L’autore del libro è anche direttore della casa editrice che lo ha pubblicato – I buoni cugini editori – e nell’iniziale “Avvertenza ai lettori” parla appunto nei panni dell’editore, spiegandoci le sue (buone, anzi buonissime) ragioni. Già varrebbe la pena di collezionare questa collana – che inaugura appunto con “Guarda come si uccide” – per la simpatia del suo nome: “Sbirri e sbirrazzi”. Non proprio un poliziesco, piuttosto un thriller che non rinuncia a uno sguardo profondo sul sociale.

Il romanzo si apre con uno scorcio del bar Kennedy – siamo nel 1974 –, locale popolato da individui pittoreschi, a partire dal tuttofare Michele Di Marco (questo nome non mi è proprio sconosciuto…) fino a Giuseppe Ingrassia, meglio noto come Don Pinuzzo, «quarantasei anni passati senza fare niente. Sempre alla porta del bar o seduto ai tavolini a chiacchierare con clienti. A fumare. A bere caffè». Uno che vive delle rendite che gli ha lasciato il padre, uno che insegue il falso sogno di diventare uomo d’onore. E la mafia lo metterà a dura prova.

Subito, però, la scena si sposta nella vecchia clinica abbandonata dei nobili Arpazza, un edificio fatiscente sul punto di crollare, dove un gruppo di ragazzini amici (tra loro, due cugini) fa il suo battesimo del fuoco: la leggenda dei fantasmi è l’ultimo dei pericoli. Ivo Tiberio Ginevra è bravissimo nel descrivere la trepidazione, le esitazioni e le sfide di quell’età di confine, quando le paure sono motivo di vergogna e l’affermazione presso i pari può diventare questione di vita e di morte. Così partono le gare di coraggio: in palio ci potrebbero essere figurine, monopattini e – sopra a tutto – la reputazione.

L’autore procede padroneggiando con disinvoltura una scrittura molto curata, che si presenta fruibile e piacevole al lettore grazie all’alternanza di azioni e dialoghi particolarissimi, sporcati di dialetto siciliano giusto per darne il sapore, ma consentendone appieno la comprensione.
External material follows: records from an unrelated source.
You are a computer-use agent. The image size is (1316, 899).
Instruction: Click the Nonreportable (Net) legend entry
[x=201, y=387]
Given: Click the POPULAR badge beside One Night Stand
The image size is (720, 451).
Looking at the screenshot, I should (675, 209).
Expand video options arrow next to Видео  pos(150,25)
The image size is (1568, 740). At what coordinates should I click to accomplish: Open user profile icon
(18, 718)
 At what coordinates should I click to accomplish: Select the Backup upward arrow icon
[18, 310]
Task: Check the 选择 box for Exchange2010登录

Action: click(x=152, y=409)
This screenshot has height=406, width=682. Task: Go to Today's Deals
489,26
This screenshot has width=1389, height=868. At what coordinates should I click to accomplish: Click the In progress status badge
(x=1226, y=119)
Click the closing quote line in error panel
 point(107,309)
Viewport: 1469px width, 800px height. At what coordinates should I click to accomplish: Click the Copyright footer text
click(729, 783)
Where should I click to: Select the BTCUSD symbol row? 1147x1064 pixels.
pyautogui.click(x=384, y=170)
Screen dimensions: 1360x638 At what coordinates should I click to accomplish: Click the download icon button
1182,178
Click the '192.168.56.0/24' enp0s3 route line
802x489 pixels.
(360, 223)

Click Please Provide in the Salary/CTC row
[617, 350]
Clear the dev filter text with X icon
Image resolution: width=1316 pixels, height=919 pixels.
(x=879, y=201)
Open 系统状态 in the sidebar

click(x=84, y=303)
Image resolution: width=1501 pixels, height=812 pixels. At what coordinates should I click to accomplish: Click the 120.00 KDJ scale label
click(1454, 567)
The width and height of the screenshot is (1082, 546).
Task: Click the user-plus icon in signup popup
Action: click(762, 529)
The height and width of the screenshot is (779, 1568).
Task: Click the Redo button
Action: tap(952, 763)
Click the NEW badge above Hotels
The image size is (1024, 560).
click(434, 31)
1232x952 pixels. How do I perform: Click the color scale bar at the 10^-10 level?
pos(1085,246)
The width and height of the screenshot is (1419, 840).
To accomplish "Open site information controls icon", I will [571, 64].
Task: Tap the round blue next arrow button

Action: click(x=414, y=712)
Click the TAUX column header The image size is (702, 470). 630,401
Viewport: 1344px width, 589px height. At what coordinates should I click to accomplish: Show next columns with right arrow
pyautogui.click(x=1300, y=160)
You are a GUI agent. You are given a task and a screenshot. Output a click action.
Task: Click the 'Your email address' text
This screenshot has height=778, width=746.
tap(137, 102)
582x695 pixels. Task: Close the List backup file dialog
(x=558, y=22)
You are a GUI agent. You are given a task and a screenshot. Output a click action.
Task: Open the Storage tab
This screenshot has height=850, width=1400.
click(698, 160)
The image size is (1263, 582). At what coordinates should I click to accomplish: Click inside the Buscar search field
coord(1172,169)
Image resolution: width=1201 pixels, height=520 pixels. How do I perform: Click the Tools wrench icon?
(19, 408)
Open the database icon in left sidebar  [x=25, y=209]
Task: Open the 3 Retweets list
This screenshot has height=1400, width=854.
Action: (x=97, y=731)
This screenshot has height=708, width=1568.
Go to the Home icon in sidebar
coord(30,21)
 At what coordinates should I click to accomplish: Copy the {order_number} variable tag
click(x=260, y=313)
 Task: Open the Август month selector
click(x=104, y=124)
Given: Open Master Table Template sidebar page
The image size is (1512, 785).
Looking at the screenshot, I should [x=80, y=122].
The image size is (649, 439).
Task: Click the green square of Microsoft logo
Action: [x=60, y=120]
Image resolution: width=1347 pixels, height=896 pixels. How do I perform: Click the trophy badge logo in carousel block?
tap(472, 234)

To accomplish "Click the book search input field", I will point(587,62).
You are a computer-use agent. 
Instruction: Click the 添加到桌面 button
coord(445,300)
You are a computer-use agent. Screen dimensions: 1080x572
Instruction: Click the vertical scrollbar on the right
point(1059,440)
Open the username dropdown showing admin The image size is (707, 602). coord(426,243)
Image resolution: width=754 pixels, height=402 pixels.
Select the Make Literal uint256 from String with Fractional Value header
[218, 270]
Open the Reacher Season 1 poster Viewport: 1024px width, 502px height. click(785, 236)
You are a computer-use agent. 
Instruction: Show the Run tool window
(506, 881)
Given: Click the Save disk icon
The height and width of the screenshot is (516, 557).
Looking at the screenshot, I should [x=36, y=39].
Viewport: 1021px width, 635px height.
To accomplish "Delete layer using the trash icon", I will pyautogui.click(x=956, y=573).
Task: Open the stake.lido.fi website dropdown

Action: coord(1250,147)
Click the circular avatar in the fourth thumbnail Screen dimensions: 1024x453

C’è poi un discorso subliminale sull’etica delle nostre scelte e la demistificazione di un mito – quello mafioso – accolto con entusiasmo da un certo popolo allocco. Ginevra è stato coraggioso ad addentrarsi anche in questo terreno, non facile da restituire letterariamente: lui ci è riuscito con lode, ricordandomi in alcuni passaggi Sciascia, in altri la serie televisiva di Gomorra e in altri ancora, quelli in cui mette sul palco i ragazzini, lo Stephen King di Stand by me. E alla fine delle 136 pagine, forse, vi faranno meno paura i cani feroci.